Available records -

......

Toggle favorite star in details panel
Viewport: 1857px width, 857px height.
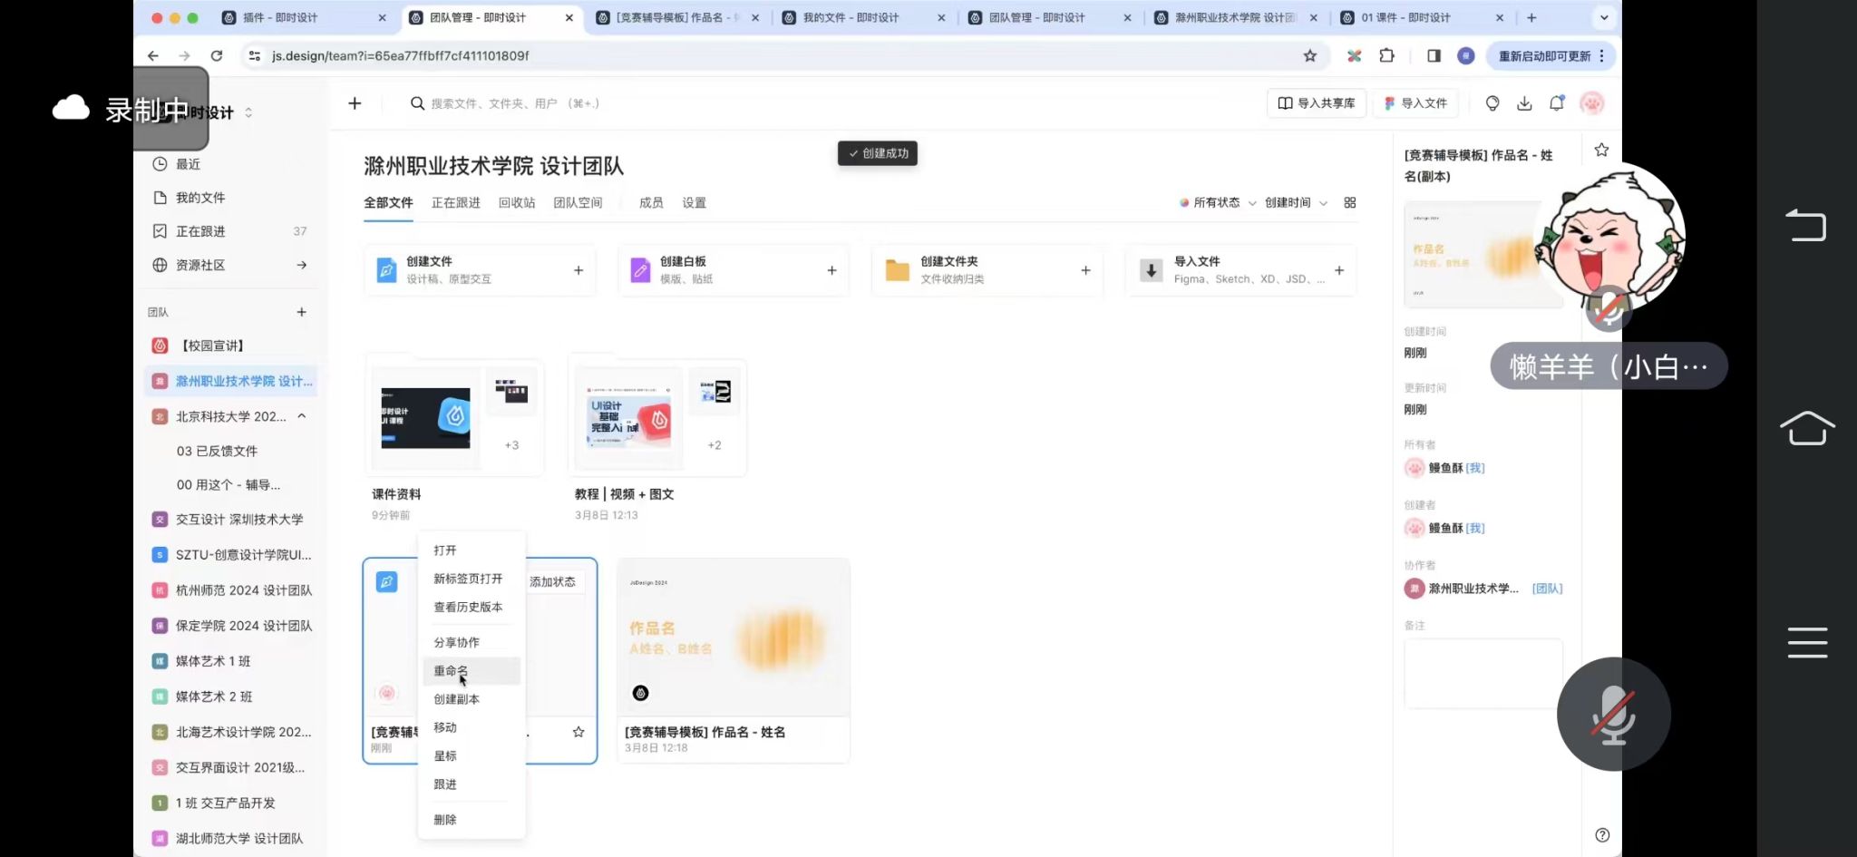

......

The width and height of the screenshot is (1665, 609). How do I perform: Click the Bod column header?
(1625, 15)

......

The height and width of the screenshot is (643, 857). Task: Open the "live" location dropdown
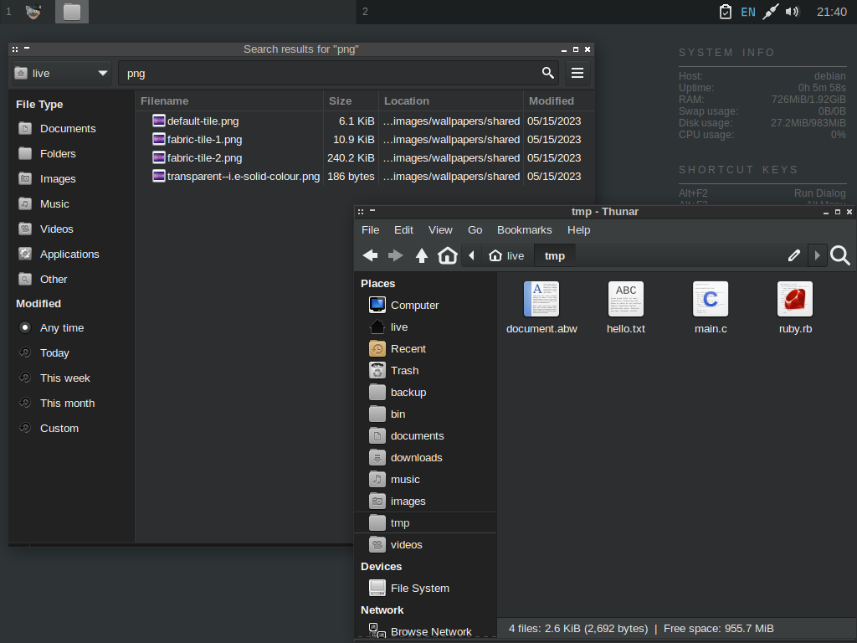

......

Please give again the lines above between the line holding "Toggle favorite star in details panel" and the line holding "Viewport: 1857px width, 857px height.", inclusive, exactly as they are and with nothing added.

Toggle favorite star in details panel
Viewport: 1857px width, 857px height.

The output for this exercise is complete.